Document extract »
◆ ◆ ◆ ◆ ◆ ◆ ◆
Value Library
The following is an
excerpt from the ABC Perspective - January 2002 - Pg. 1
Commitment
It isn't easy being a portfolio
manager. People expect us to pick winners because we are supposedly
well-educated, experienced, intelligent and "in-the-know."
We research securities. We make
assumptions and projections. Then we select common stocks to insert in
our portfolios. But sometimes things don't go according to Hoyle and our
stock picks don't pan out. Some stocks languish and stick out like sore
thumbs. In some cases we cling to these losers too long with the
expectation that they will appreciate in price. Sometimes they do come
back but in other cases they deteriorate further. Clients notice. They
query the manager and start to grumble.
Upon being questioned the portfolio
manager will explain his rationale for the original stock purchases and
why he continues to hold the securities. With the explanations given
some investors are satisfied and move on. Others aren't convinced and
ultimately question their commitment to the portfolio manager. In some
instances they decide to liquidate and leave the funds entirely. Clearly
it is their prerogative. As an investment manager I would like to offer
my comments.
◆ ◆ ◆ ◆ ◆ ◆ ◆
Dataset section »
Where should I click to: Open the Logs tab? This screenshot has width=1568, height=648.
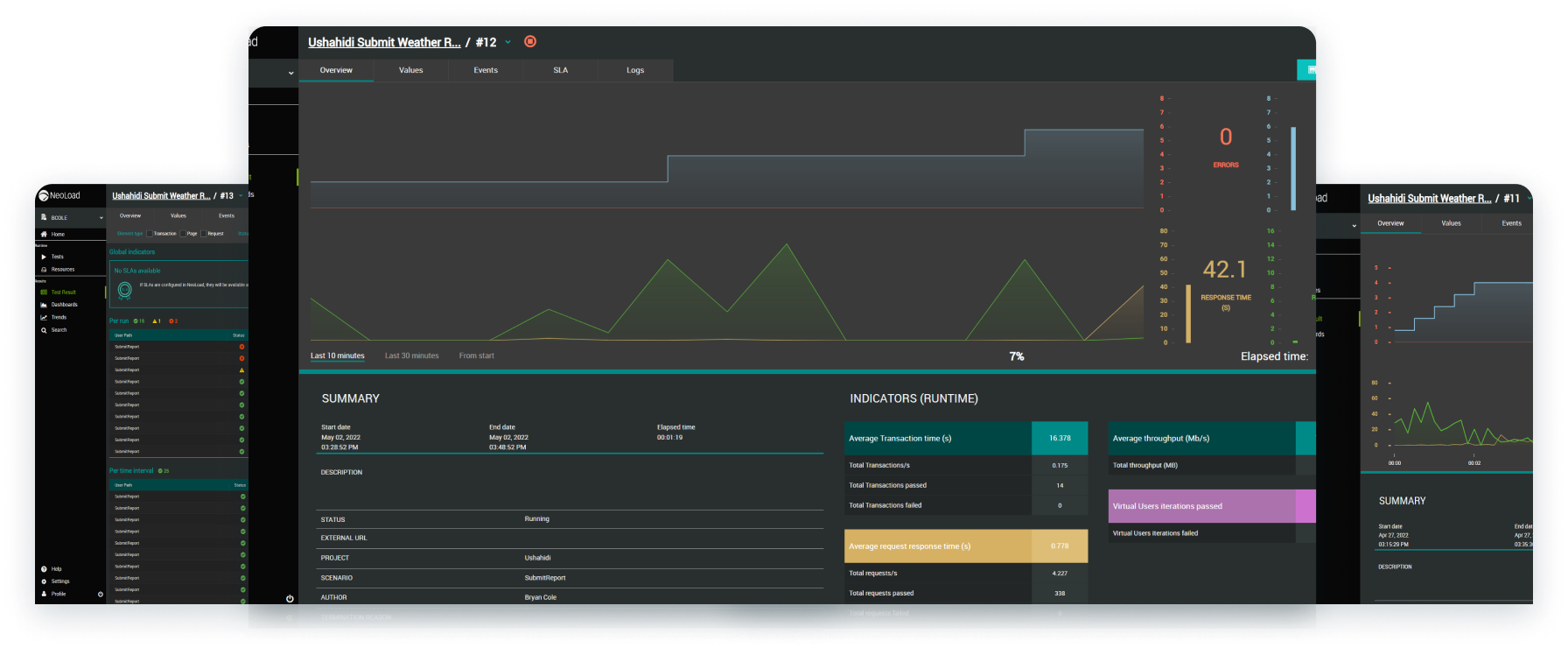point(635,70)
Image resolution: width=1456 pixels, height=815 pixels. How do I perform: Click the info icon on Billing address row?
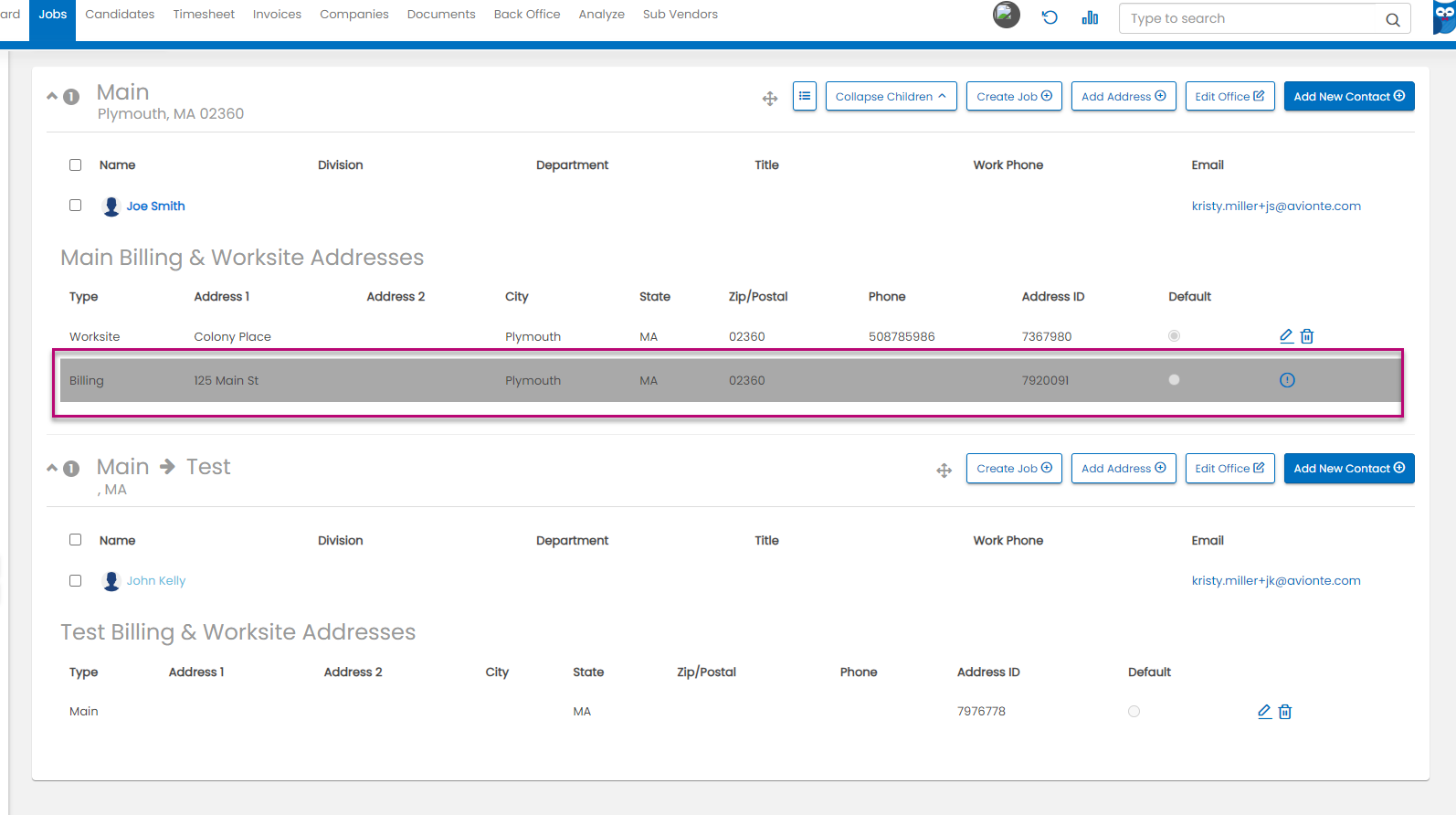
◆ ◆ ◆ ◆ ◆ ◆ ◆
Work instructions » Resume the newsletter excerpt on portfolio managers and client commitment, writing on from its final sentence.

The result »
Firstly, investment styles (value,
growth, momentum, etc.) are very cyclical. They go in and out of
investor fashion. It is during those out of fashion periods that all
investment managers are open to severe criticism. No matter how
successful a manager's past performance, investors have very short
memories. Some will severely criticize the manager. They might label him
a "has-been" and "completely out of touch". The
criticism of Warren Buffett during the high technology bubble of
1999-early 2000 comes to mind as a perfect example.
But clever managers don't suddenly
become stupid. The investment business, however, is fraught with
innumerable investment cycles. A manager may be successful today with
his style but the same erudite manager can be abruptly amiss when
investment winds change course and a new investment style becomes the
rage.
Commitment is important to both the
investor and investment manager. The manager, I believe, must remain
true to his advertised style. It is, after all, very difficult to be
consistently successful by flip-flopping around investment styles. With
investment managers under constant scrutiny the manager must be able to
withstand the temporary criticism of being out of favour. This is no
different from any professional athlete who might encounter a temporary
slump.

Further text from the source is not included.